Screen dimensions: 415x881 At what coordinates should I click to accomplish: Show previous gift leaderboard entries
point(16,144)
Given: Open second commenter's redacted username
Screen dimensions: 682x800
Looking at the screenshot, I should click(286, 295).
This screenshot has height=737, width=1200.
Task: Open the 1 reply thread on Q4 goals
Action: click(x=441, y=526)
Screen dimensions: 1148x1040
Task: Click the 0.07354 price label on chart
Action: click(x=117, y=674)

**Directive:**
Please copy the data above word for word, line by line.

**Written response:**
Screen dimensions: 415x881 At what coordinates should I click to accomplish: Show previous gift leaderboard entries
point(16,144)
Given: Open second commenter's redacted username
Screen dimensions: 682x800
Looking at the screenshot, I should click(286, 295).
This screenshot has height=737, width=1200.
Task: Open the 1 reply thread on Q4 goals
Action: click(x=441, y=526)
Screen dimensions: 1148x1040
Task: Click the 0.07354 price label on chart
Action: click(x=117, y=674)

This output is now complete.